Sojourner wasn’t the only person who helped Allison that day–Bloodworks Northwest donors also gave her the 19 units of blood she needed during her transplant surgery to give her the best chance of survival.
During her sophomore year of high school, the symptoms of what Allison would later learn was a genetic heart disease were at first all too easy to compensate for and explain away. When she would gasp for air trying to sleep on her back, Allison would roll over to her side. When she had almost-daily bouts of severe nausea in class, the school nurse asked her if she was anorexic and felt safe at home. And even when she was so tired she could barely stay awake in class, alarm bells still didn’t sound. “I learned later this was my body shutting down,” she remembered. “My organs were all shutting down one by one.”
After months of declining performance in gym class, people around Allison started noticing something wasn’t right. “We were treading water one day and, quite frankly, I think I almost didn’t make it,” Allison said. “I almost couldn’t get over to the side of the pool. And I was breathing so hard I couldn’t really get out on my own.” Allison’s teacher had her sit out of the pool the rest of the day. “You need to go in and get tested for asthma,” she told her.
That asthma test probably saved Allison’s life.
A physician at the local clinic prescribed Allison an inhaler while waiting for the routine CT scan results to come back. Several days later, the scan revealed that Allison’s heart was slightly enlarged and that weekend, her symptoms worsened dramatically. “I really couldn’t move from the couch, and just being awake was difficult. I was getting really dizzy, and anytime I sat up or stood up my blood pressure would just drop.”
After barely making it into the clinic for a cardiac ultrasound that following Tuesday, Allison was admitted to the ICU at Seattle Children’s Hospital. The physicians there ordered an ejection fraction test, which measures how much blood the left ventricle of the heart pumps out with each beat. A result below 40 percent is considered heart failure. Allison’s was 8 percent. “They said to me, ‘We’re shocked you’re actually conscious right now,’” she remembered.

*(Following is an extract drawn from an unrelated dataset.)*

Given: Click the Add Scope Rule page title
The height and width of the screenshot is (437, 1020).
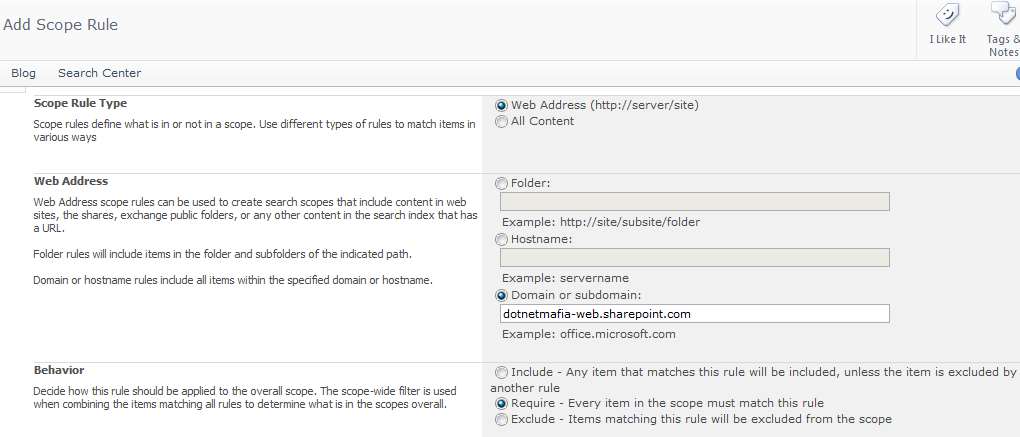Looking at the screenshot, I should click(60, 25).
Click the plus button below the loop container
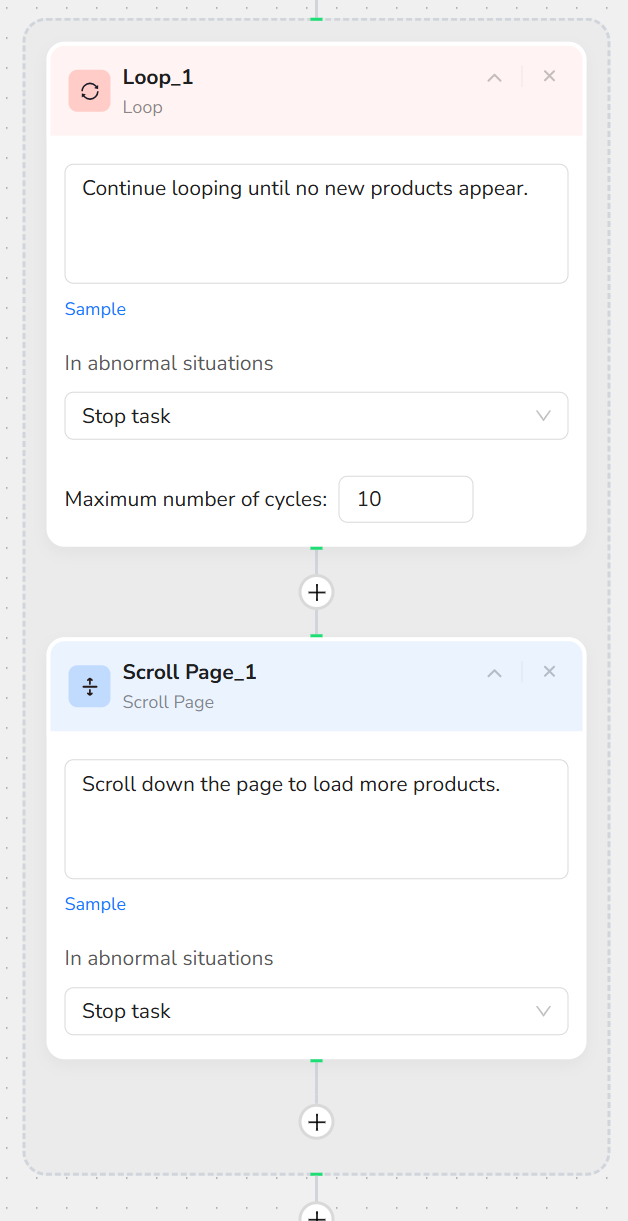The width and height of the screenshot is (628, 1221). (x=316, y=1214)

Allison was diagnosed with a genetic heart disease called familial cardiomyopathy. After 18 days in the ICU, she was added to the heart transplant list and allowed to return home. “I had a pager at home and I was waiting for the possibility for the call to come that a heart had come in,” Allison said. “That’s when fear started to set into my heart, and into my mind. I had to find a way to be okay with it.”
When that call did come, with Sojourner’s gift and the life-sustaining help of 19 units of blood from Bloodworks donors, Allison survived her heart transplant operation and began her “second life.”
Four years would pass from Allison’s transplant date before Bloodworks Northwest would give her another gift.
Back then, she was working at a pizza shop and volunteering for Bloodworks in her free time. “I went to speak at one of their luncheons thanking a group of donors, and my coworker at the time was there with his father being recognized for donating blood several times that year. And that was the moment when I fell in love with him.”
Allison Hansen and Dave Trimble weren’t even particularly close at that time, but it didn’t take long for that to change. “The fact that he cared about something that was so close to my heart played a huge role in me deciding that he was for me,” Allison said with a giggle. “So in another personal aspect, Bloodworks has played a huge role in my life.”
The pair married a year later and in 2018 they’ll celebrate their 14th anniversary. According to Allison, her gratitude for the gifts she has been given – from Sojourner, from her blood donors, from her husband, and from her second life – defies explanation. “Their gift,” she says, “their time spent away from work or family to spend time with an uncomfortable needle in their arm has meant a life for me. It’s hard to explain to someone what that means to you other than to just to say thank you, you are amazing.”